(Assignment):
Make an exact copy of each entry, leaving out every picture.

*** Input material Section Begins ***

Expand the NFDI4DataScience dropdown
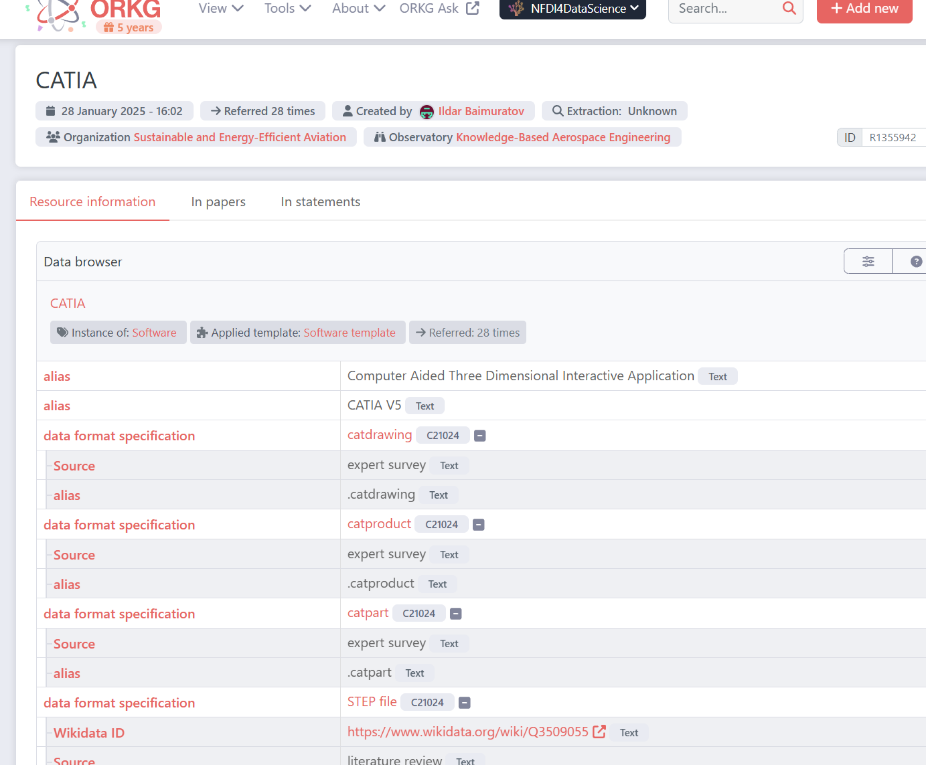The width and height of the screenshot is (926, 765). [572, 8]
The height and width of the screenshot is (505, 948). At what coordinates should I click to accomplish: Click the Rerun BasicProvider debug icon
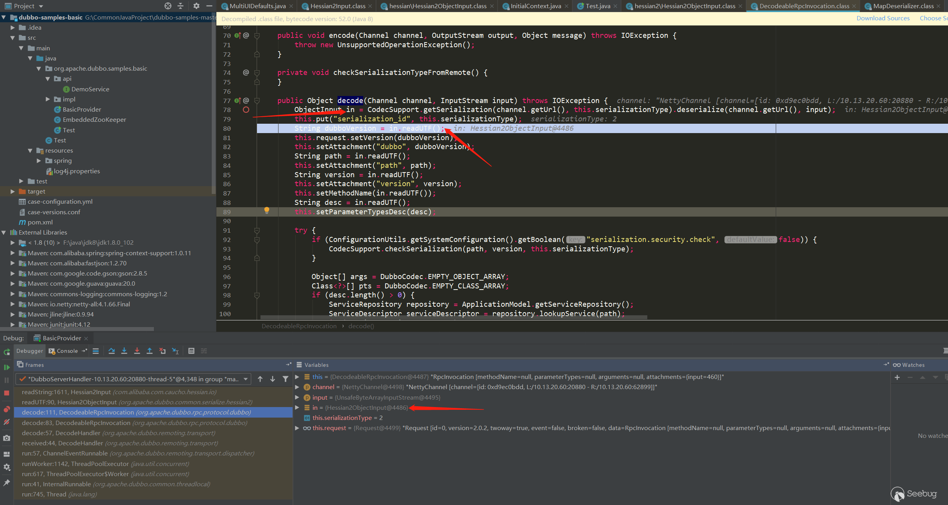pos(7,352)
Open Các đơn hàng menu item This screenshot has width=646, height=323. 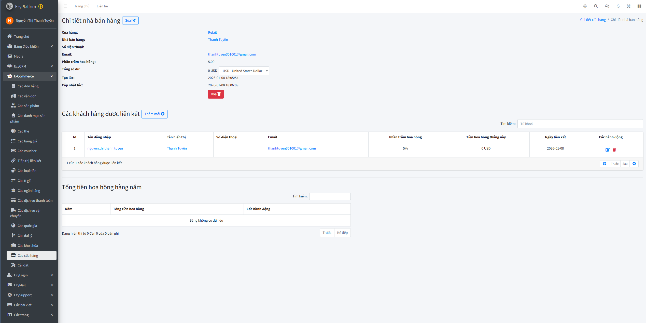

*** Input material Section Ends ***

(Problem solution):
Expand the NFDI4DataScience dropdown
The width and height of the screenshot is (926, 765). [572, 8]
The height and width of the screenshot is (505, 948). At what coordinates should I click to accomplish: Click the Rerun BasicProvider debug icon
pos(7,352)
Open Các đơn hàng menu item This screenshot has width=646, height=323. 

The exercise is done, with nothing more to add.